So perhaps you are one of the lucky one-third (1/3) of property owners in the State of Maryland who just received your new real estate tax assessment notice for your property. In fact, every property in the State of Maryland is required by law to be re-evaluated and re-assessed every three (3) years. And depending on the real estate market, your new assessment may go up, or it may go down. This year the chances are fairly certain that your assessment went up, along with the rest of the real estate market.

It is a proverbial double edged sword. The good news is that your property value went up and is worth more. In fact, that’s great news if you’re planning to sell!  The bad news is that if your property value went up, so will your real estate taxes, since your real estate taxes are based on the assessed value of your property. The additional good news; however, is that if you feel your property has been assessed too high, you have a right to appeal the new assessed value. Appeals must be filed with your local office of the State Department of Assessments and Taxation (SDAT) within forty-five (45) days of the date of the assessment notice.  

As noted at the outset, all properties located in the State of Maryland are required to be reassessed on a three (3) year cycle. So every year one-third (1/3) of the properties in the State are reassessed. Each local office of the SDAT located in each county in the State groups the properties located in the respective county into three (3) groups, and each of those three (3) groups is re-assessed every three (3) years on a revolving basis.

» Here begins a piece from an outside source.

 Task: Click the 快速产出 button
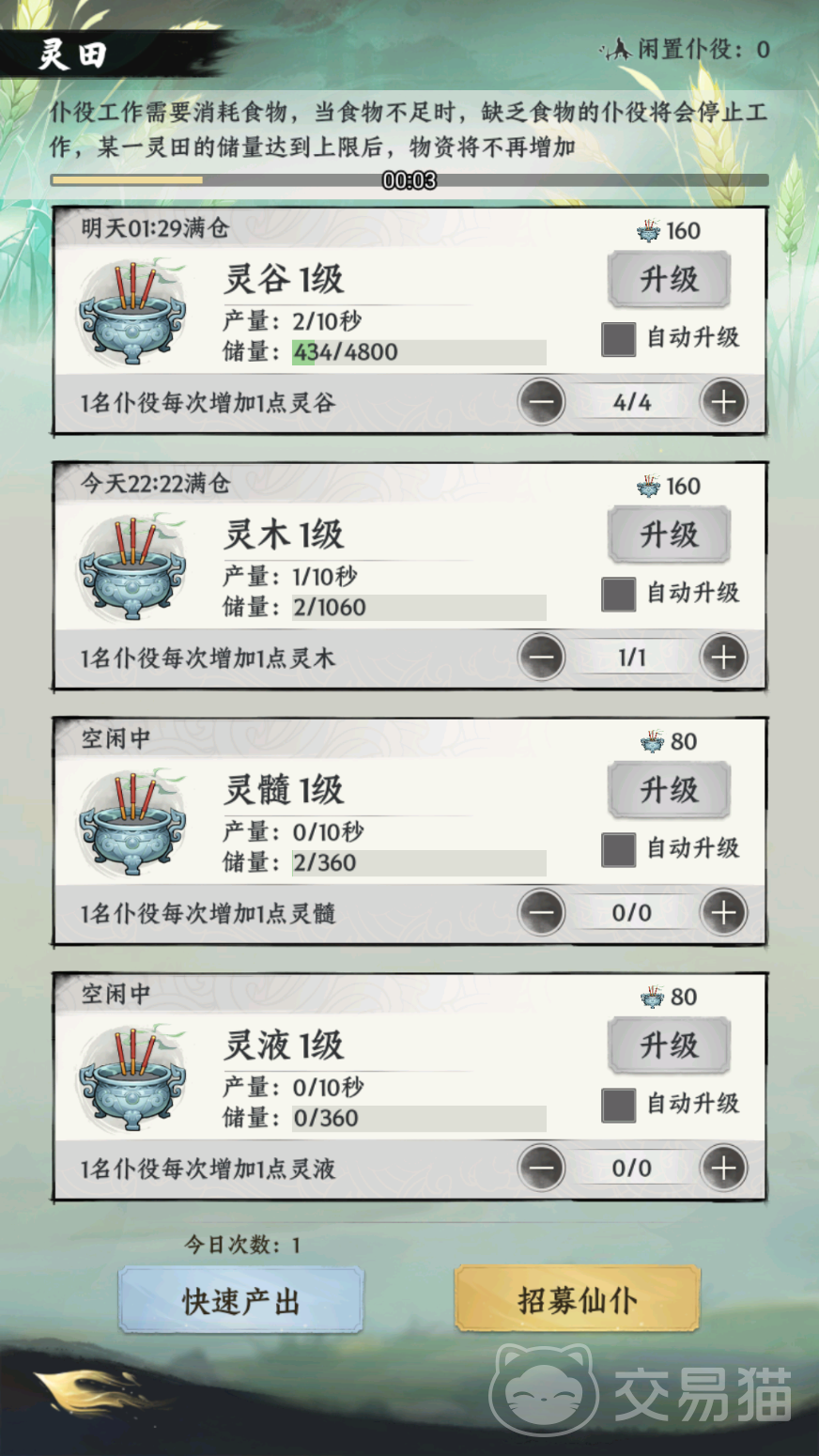(240, 1300)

Everyone will recall the booming days before the real estate market bubble, when real estate values (and the assessments) were steadily climbing and increasing, often by double digit percentages, especially from about 2004 - 2008. When the markets and the real estate bubble burst, real estate values plummeted. The only good news to develop in the years following that real estate market nightmare was that the assessment values followed the market and also started to decrease, along with the related real estate taxes.  

More recently, the real estate market has bounced back and real estate values have been increasing. But of course that means assessment values have also increased.

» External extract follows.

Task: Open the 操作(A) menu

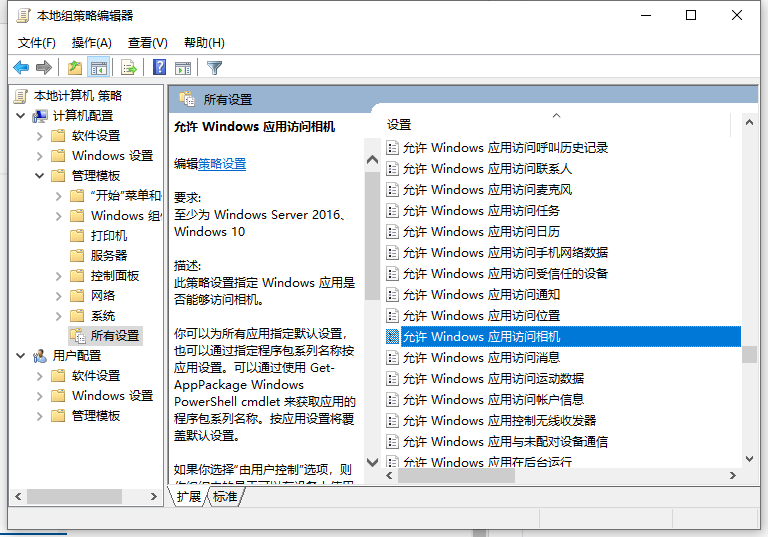Action: coord(92,43)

This year estimates are that residential real estate assessments state wide in Maryland increased by an average of over 6% and commercial real estate values had an average increase state wide of over 13%. Of course depending upon where your property is located, and your local real estate market conditions, those increases may be more or less.

If you think your property has been assessed too high you have the right to appeal your new assessment. Once you do so, you can obtain more information from the SDAT to see how your property was reassessed. Perhaps an error was made. With the assistance of an experienced real estate attorney you can evaluate the information and determine whether you want to pursue an appeal. But whatever you do, if in doubt, don’t miss the appeal filing deadline. Otherwise, your recourse will be to file an “out of cycle” appeal and you would not get the benefit of any reduction for the full three (3) year tax cycle.

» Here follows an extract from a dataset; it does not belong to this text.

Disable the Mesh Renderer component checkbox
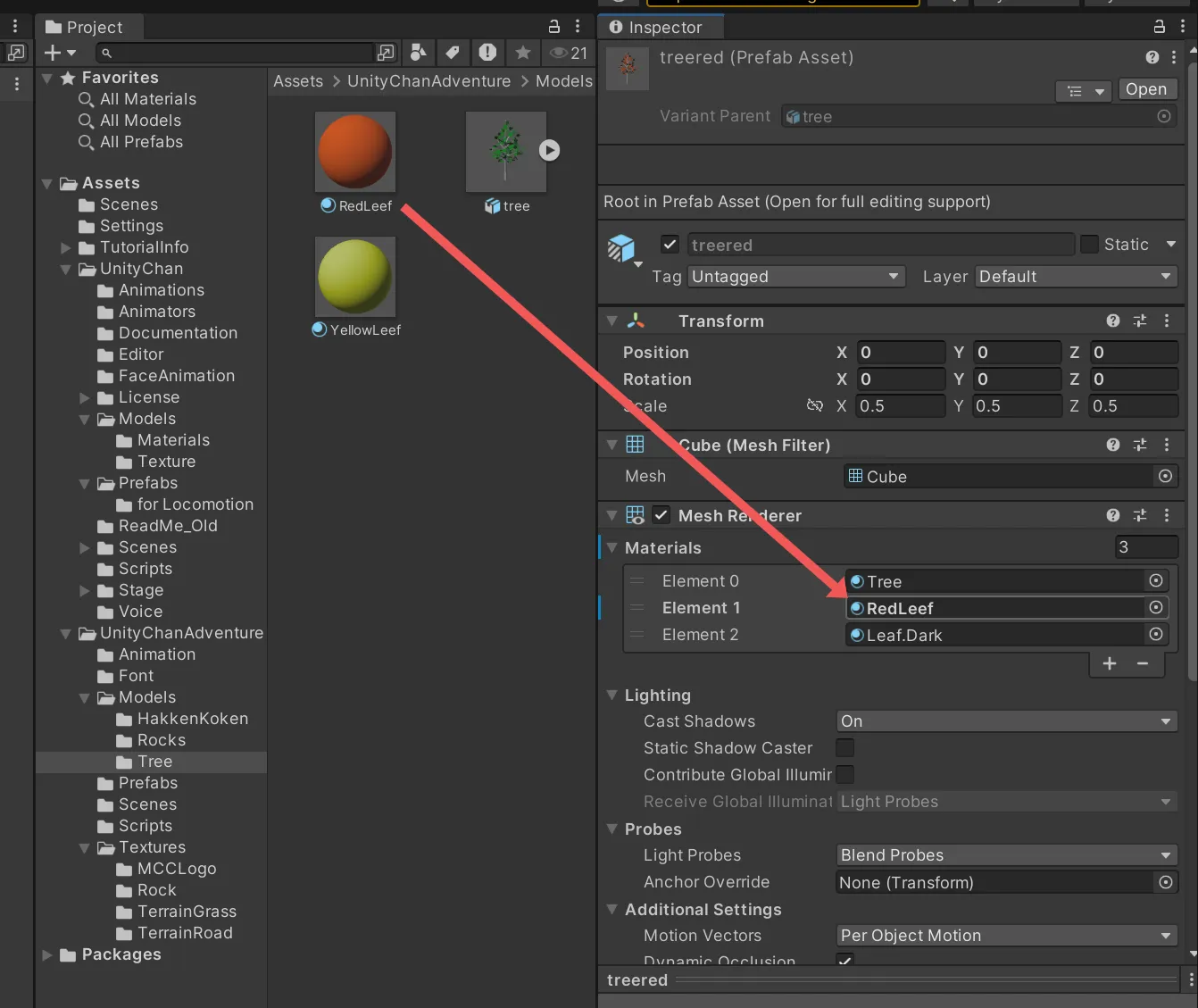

While the thought of challenging the tax man and the appeal process may seem intimidating, do not be discouraged. With assistance from knowledgeable professionals, including a real estate attorney, you can exercise your rights and the benefit of the appeal process and hope to get your real estate tax assessment and, with any luck, your real estate taxes, reduced.

Opinions and conclusions in this post are solely those of the author unless otherwise indicated. The information contained in this blog is general in nature and is not offered and cannot be considered as legal advice for any particular situation. The author has provided the links referenced above for information purposes only and by doing so, does not adopt or incorporate the contents. Any federal tax advice provided in this communication is not intended or written by the author to be used, and cannot be used by the recipient, for the purpose of avoiding penalties which may be imposed on the recipient by the IRS. Please contact the author if you would like to receive written advice in a format which complies with IRS rules and may be relied upon to avoid penalties.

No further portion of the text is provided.